An interconnected world requires policy design and implementation be supported by PM, even at the inter-institutional level.

11. What are the limits that prevent practitioners from achieving higher levels of proficiency in Performance Management?

I’ll try to synthesize my ideas here, because from my point of view, this can also be solved by taking notes of the ideas I’ve already mentioned. How I see things, there are four levels – individual, group, organizational and inter-organizational. Each of these parties have their own thresholds that affect their performance one way or another, for example there could be individual limitations regarding skills, knowledge or habits, such as propensity for collaboration.

For example, even the best designed PM system would be a nightmare to implement if people did not collaborate and work together. In my opinion, I’d recommend looking at the organizational status and the inter-organizational one, and see how the individual is expected to perform in that scenario. Again, if say collaboration is very low, then no matter how highly skilled an individual is, he will not be able to become any better because there are forces outside his control that prevent it from happening. His learning is being stifled because of the greater context. The way we can ensure this does not happen is by looking into good or simply put better PM design and implementation, in a way that everything is visible and everything is interconnected.


Specialization Specific Question

12a. Academic Point of View: We are developing a database of subjects/degrees in Performance Management. What are your suggestions relevant to the database (i.e. subjects/degrees such as the Masters in Managing Organizational Performance)?

My suggestions are towards the possibility of developing academic research & teaching at different levels (Master’s and Ph.D.), on the topic of PM as I talked about it in my previous answers, namely focusing on bridging PM with collaborative governance.

Moreover, two other topics of study that I’d recommend are the DPM methodology and outcome-based DPM. Both of these should receive more attention from the academic world, as these analyze the environment from the outside-inwards, and look to measure performance around this method, by coming up with solutions after looking first at the community, then at what we can do (instead of looking first at what we can do and seeing how this will affect the community).

12b.

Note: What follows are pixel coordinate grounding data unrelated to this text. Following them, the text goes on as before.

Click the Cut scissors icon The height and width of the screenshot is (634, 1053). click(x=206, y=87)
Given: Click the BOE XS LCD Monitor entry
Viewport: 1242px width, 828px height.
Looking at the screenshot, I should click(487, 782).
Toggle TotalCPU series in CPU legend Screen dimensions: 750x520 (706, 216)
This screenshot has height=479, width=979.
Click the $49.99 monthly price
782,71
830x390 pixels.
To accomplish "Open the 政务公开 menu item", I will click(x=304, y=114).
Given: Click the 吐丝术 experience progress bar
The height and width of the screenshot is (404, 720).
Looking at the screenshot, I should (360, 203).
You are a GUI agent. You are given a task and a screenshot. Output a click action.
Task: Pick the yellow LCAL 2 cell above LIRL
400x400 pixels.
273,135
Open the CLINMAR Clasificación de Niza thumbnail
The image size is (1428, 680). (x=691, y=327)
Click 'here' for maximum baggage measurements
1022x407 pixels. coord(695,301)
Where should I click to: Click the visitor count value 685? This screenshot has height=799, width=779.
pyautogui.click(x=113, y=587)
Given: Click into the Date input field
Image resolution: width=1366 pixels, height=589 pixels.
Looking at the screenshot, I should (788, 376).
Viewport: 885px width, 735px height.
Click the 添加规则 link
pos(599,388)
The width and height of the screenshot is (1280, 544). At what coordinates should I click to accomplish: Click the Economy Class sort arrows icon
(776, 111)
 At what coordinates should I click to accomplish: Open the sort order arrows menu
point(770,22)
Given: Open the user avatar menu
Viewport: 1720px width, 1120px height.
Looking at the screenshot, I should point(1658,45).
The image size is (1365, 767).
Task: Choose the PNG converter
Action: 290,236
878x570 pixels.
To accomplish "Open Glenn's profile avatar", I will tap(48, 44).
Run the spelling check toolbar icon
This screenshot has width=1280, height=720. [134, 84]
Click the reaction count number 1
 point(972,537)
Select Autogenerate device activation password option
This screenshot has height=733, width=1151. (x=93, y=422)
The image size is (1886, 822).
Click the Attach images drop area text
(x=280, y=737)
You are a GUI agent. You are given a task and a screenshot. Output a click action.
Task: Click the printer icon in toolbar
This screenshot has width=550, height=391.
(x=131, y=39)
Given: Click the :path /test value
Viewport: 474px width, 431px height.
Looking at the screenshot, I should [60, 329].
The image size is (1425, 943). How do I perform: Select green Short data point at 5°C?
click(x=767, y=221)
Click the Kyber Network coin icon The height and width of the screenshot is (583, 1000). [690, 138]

Consultant Point of View: What are the processes and tools you look at, in order to differentiate a successful performance management system, from a superficial one?

I’d personally look at how dynamic it is and if it is built around the concept of collaboration. My recommendation would be to appreciate that the longer and more difficult way to solve an issue might be an easier way, as quick fixes could possibly lose sight of important details that may sway a problem one way or another. So as far as I see it as an academic experienced in consultancy, it’s more helpful and efficient to use a more contextualized view when appreciating systems in this manner, and this kind of information should be used by both consultants and practitioners in the field.

Systems nowadays are not so similar to systems a few years back, as organizations have changed. So specialists today have to change their views as well, they have to undergo a sort of culture change, to view things from the outside-inwards, as mentioned throughout the interview. They have to look at the entire system, and go from a general view to a more detailed one, as this will allow them to look at the context and make changes based on what they see is needed.